> **Exercise text**
..............................

Understanding How New Knowledge Graphs Work
DataStax’s Davor Bonaci offers insight on understanding how new knowledge graphs work. This article originally appeared on Solutions Review’s Insight Jam, an enterprise IT community enabling the human conversation on AI.
Knowledge graphs help us see how different pieces of information are related and help to organize and extract information from large amounts of content. Traditionally, knowledge graphs have been very selective, focusing on extracting specific entities like people, companies, or places and how they’re connected. However, selecting the details to build graphs is necessarily lossy and can be time-consuming, expensive, and prone to errors.
Imagine you wanted to create a curated map of everything you know about a specific area that makes it easy for others to navigate the space without getting lost. Think back to the days of folding paper maps and atlases before Google Maps. To do this with a traditional knowledge graph, you would have to painstakingly identify every important concept, like who works at what company, and every relationship between those concepts, like who manages whom.
You’d also need to have an expert on hand to help decide what’s important enough to include. In both cases, maps and graphs will be used to analyze and visualize for end users. So, including unnecessary information has negative consequences: cluttered data, slower performance, increased complexity, diluted insights, higher costs, the potential for misinformation, maintenance challenges, and confusion for users.
The process doesn’t stop there. If you decide to change how you’re organizing this information, you have to go back and reprocess everything. This makes traditional knowledge graphs very challenging to manage, especially when you’re dealing with a lot of information.
A New Approach: Content-Centric Knowledge Graphs
Just like when the user needs and technology evolved bringing about google maps allowing us to interact with maps with natural language, filters, modes and more. A new approach is now needed because of the benefits and needs of generative AI applications and the pros and cons of using large language models (LLMs). Here it’s important to provide the correct and complete context for the LLM to give a relevant answer without hallucinating.
Instead of focusing on these selective details from the start, there’s a new approach that’s much easier to handle and retains all of the content you need for use with LLMs. This method focuses on what’s called a “content-centric knowledge graph.” Here’s how it works:
- Chunking Content: First, you break down the content into chunks—these could be paragraphs, sections of a document, images, or tables. These chunks become the building blocks of the graph.

..............................

> **Recorded data**
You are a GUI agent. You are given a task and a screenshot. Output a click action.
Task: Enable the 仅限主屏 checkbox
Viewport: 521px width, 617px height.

..............................

> **Problem 1**
From the article on knowledge graphs, list the negative consequences it names for including unnecessary information.
> **Problem 2**
Continue the article on knowledge graphs from the point where its text ends.

> **Answer 1**
- Cluttered data
- Slower performance
- Increased complexity
- Diluted insights
- Higher costs
- The potential for misinformation
- Maintenance challenges
- Confusion for users

> **Answer 2**
- Preserving Original Content: Unlike the traditional method, where you’d have to decide what’s important upfront, this approach keeps all the original content intact. This means you don’t lose any information, and it’s easier to adapt if your needs change later on.
- Automatic Linking: The graph is built by automatically identifying relationships between chunks based on things like hyperlinks, keywords, or other metadata. For example, if one chunk of text mentions another chunk, a link is automatically created between them.
Why This Matters
This new method is less work because you don’t need to be an expert to build the graph, and it leverages different technology: starting with vector search means you can extract semantically similar chunks without needing to reduce down to entities walking the graph that return related relevant information. It’s also scalable because the backing technology is built for real-time indexing retrieval, meaning it can handle large amounts of information without a problem. When you need to find answers, this graph helps by combining the benefits of traditional knowledge graphs and modern search techniques. It retrieves relevant content quickly, leading to better and more accurate results.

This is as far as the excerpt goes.